Chalet des Sapins, Montana-sur-Sierre, Switzerland

   I should like to have friends, I confess. I do not suppose I ever shall. But there have been moments when I have realised what friendship might be. Rare moments, but never forgotten. I remember once talking it over with Lawrence and he said "We must swear a solemn pact of friendship. Friendship is as binding, as solemn as marriage. We take each other for life, through everything - for ever. But it is not enough to say we will do it. We must swear." At the time I was impatient with him. I thought it extravagant - fanatic. But when one considers what this world is like I understand perfectly why L. (especially being L.) made such claims . . . I think, myself it is Pride which makes friendship most difficult. To submit, to bow down to the other is not easy, but it must be done if one is to really understand the being of the other. Friendship isn't merging. One doesn't thereupon become a shadow & one remain a substance. Yes, it is terribly solemn - frightening, even.

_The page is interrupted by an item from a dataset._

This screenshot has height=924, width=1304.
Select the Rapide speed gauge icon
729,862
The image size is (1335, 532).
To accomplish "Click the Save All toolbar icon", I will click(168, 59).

   Please do not think I am all for Joyce. I am not. In the past I was unfair to him and to atone for my stupidity I want to be fairer now than I really feel . . . I agree that it is not all art. I would go further. Little , to me, is art at all. Its a kind of stage on the way to being art. But the act of projection has not been made. Joyce remains entangled in it, in a bad sense, except at rare moments. There is, to me, the great distinction between him and Proust. (Take Swann with Odette for instance). Or take Richard in Elinor Colhouse . . . [To Sydney Schiff, 31 December 1921.]

   You know Richard I feel this next year 1922 is going to be a good one. Better than the ones that went before. There is a kind of stirring when one thinks of it, the feeling that one has on a late March night when the wind is west. Does that seem nonsense to you? I want it to be good for all of us, of course, so that this time next year here we are - rich in happiness, fat in blessings. Jack shall have a crown, you a small sceptre. Whats left for me? There is sure to be something small going. Happy Xmas, dear old Boy. A Happy New Year. With much love from
                Katherine.  [To Richard Murry, c. 26 December 1921.]